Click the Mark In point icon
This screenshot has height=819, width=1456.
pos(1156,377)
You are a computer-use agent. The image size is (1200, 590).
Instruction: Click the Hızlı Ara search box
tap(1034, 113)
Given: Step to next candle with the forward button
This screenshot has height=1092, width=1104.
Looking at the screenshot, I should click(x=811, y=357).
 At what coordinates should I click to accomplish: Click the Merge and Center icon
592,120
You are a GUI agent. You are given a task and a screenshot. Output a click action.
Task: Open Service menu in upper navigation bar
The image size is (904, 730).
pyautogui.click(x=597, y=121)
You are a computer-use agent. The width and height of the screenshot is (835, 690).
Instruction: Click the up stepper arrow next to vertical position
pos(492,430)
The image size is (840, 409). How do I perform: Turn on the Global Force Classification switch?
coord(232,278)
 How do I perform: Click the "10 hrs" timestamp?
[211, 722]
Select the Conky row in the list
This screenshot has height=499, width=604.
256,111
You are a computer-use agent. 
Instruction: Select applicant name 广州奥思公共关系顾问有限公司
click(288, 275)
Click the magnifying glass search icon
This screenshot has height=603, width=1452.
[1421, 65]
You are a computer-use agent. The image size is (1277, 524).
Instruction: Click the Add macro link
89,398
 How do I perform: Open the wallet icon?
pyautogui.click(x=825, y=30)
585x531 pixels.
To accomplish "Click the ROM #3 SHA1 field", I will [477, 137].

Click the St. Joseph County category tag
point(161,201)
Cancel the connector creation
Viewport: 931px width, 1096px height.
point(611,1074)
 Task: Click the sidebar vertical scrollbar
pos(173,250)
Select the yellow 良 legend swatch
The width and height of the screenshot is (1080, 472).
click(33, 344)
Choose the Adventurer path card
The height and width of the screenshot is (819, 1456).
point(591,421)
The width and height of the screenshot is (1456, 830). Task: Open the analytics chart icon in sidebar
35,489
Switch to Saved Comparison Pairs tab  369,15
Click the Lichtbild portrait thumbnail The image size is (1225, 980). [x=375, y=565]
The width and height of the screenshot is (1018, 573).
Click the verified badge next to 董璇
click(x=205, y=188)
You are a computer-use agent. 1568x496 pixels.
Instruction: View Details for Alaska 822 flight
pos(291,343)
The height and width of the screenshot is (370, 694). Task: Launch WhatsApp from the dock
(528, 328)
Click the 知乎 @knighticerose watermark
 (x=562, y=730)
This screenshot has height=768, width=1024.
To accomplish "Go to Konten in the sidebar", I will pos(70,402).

• Direction: Copy the lines of the material from the line with "The width and height of the screenshot is (1018, 573)." to the end, both ends included, keeping every character as it stands.

• The solution:
The width and height of the screenshot is (1018, 573).
Click the verified badge next to 董璇
click(x=205, y=188)
You are a computer-use agent. 1568x496 pixels.
Instruction: View Details for Alaska 822 flight
pos(291,343)
The height and width of the screenshot is (370, 694). Task: Launch WhatsApp from the dock
(528, 328)
Click the 知乎 @knighticerose watermark
 (x=562, y=730)
This screenshot has height=768, width=1024.
To accomplish "Go to Konten in the sidebar", I will pos(70,402).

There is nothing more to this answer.